Sundance ’11: Crime After Crime

Crime***/****
documentary; directed by Yoav Potash

by Alex Jackson From 1983 to 2009, Deborah Peagler was incarcerated at the Central California Women's Facility for the murder of her boyfriend, Oliver Wilson. Wilson battered Peagler, forced her into prostitution, and molested her daughter from a previous relationship, but because he took out an insurance policy before his death naming Peagler as a beneficiary, and because the actual murder was carried out by two Crips she went to for protection, the district attorney at the time presented this as a hired killing. All evidence of abuse at the hands of Wilson was suppressed.

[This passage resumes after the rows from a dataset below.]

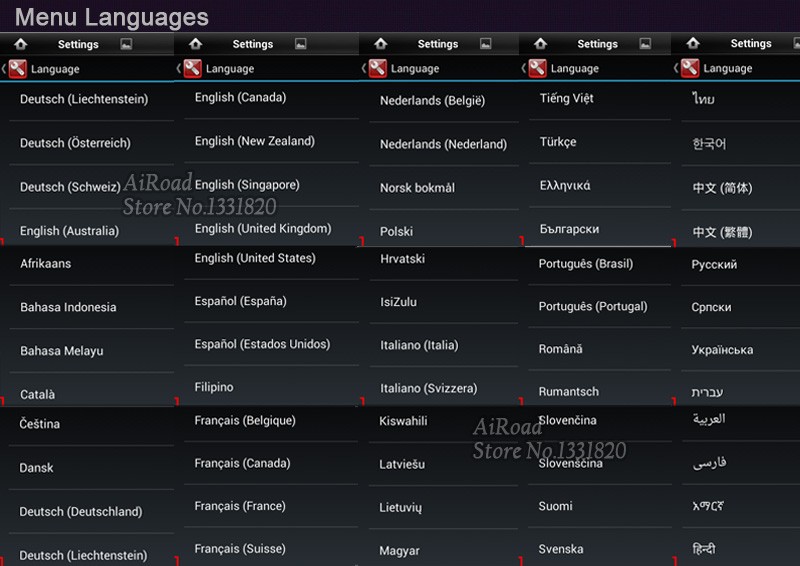Pick Español (España) as the language
This screenshot has height=566, width=800.
coord(241,301)
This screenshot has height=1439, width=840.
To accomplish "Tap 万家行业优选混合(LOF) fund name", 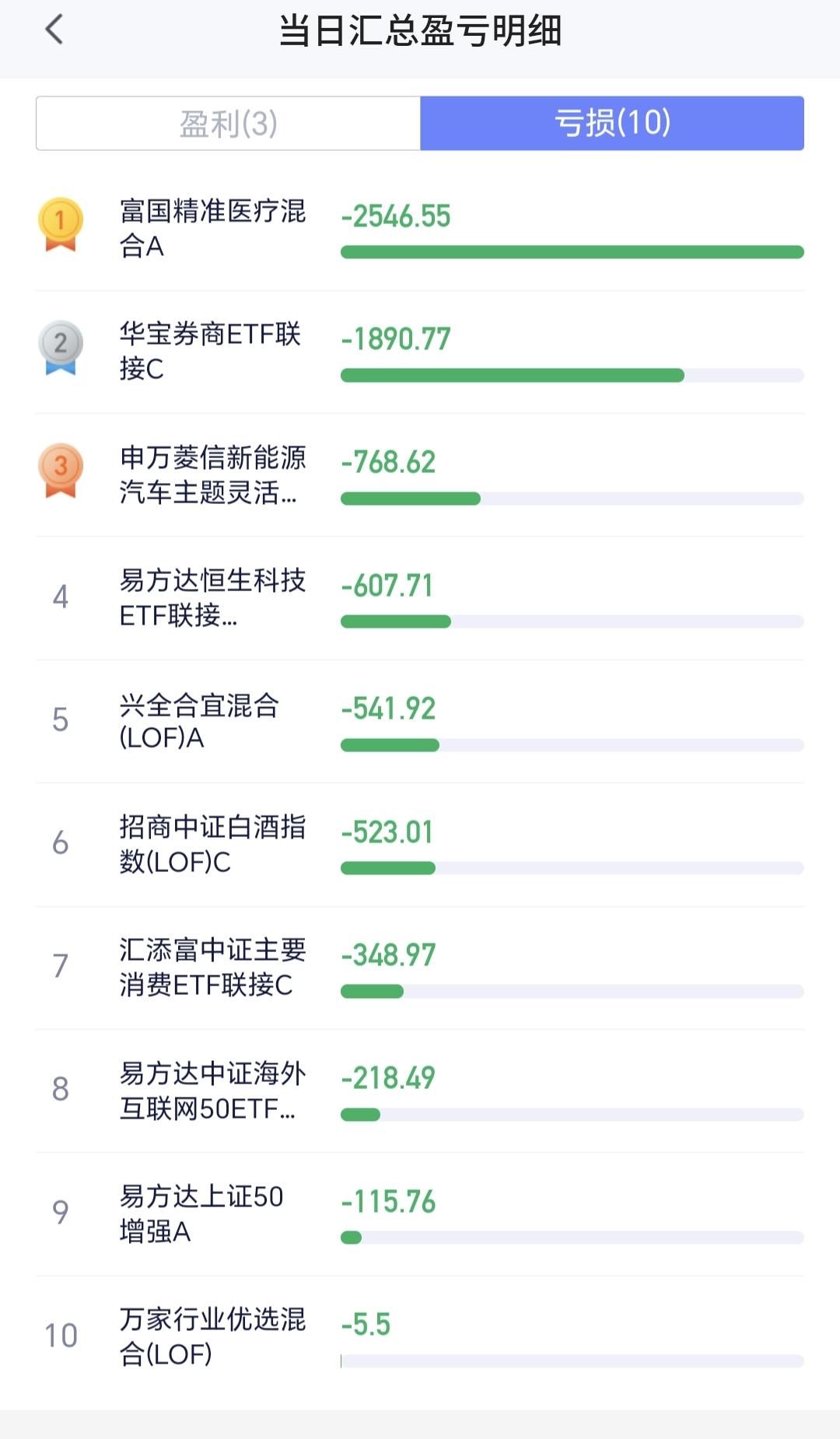I will 212,1336.
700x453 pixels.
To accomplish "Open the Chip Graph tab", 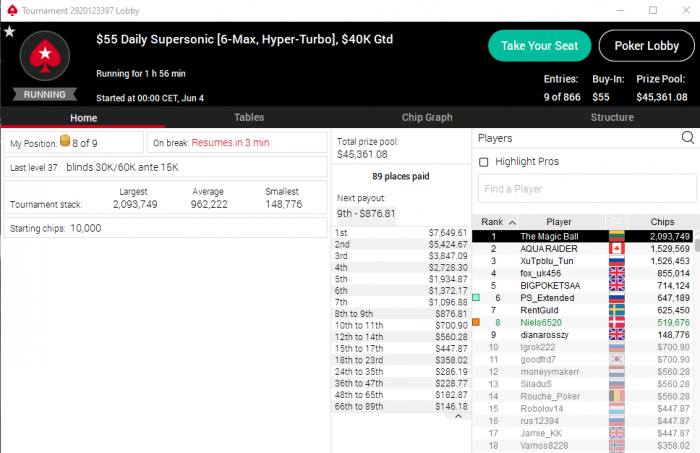I will click(427, 117).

In 2002, encouraged by a new California law giving battered women a second chance for a hearing if the original court did not consider evidence relating to the abuse, land-use lawyers Nadia Costa and Joshua Safran took Peagler's case pro bono and spent the next seven years fighting for her release. Crime After Crime rather preciously argues that battered women who kill their abusers are victims, too. I mean, no shit, right? The case of Deborah Peagler is a pretty easy one to get indignant about. Accordingly, Crime After Crime is neither incredibly intelligent nor particularly challenging. It is, however, wonderfully entertaining. Director Yoav Potash was there from the very beginning, and the intimacy he developed with his three subjects during that time lends the picture genuine warmth that cuts through the sermonizing. And I like how Wilson kind of fades from memory as the film progresses. This is not at all a depressing documentary and only superficially an angry one. Twenty-six years is a long time (Peagler ends up spending more of her life in prison than she did as a free woman)–much too long to stay angry or resentful and much too long to go without establishing some sort of personal identity and purpose. While incarcerated, Peagler directed the prison gospel choir and earned two associate's degrees. Potash additionally includes the testimony of a former drug addict who credits Peagler with helping her to earn her bachelor's degree. The last thing you could feel while watching Crime After Crime is pity for a wasted life.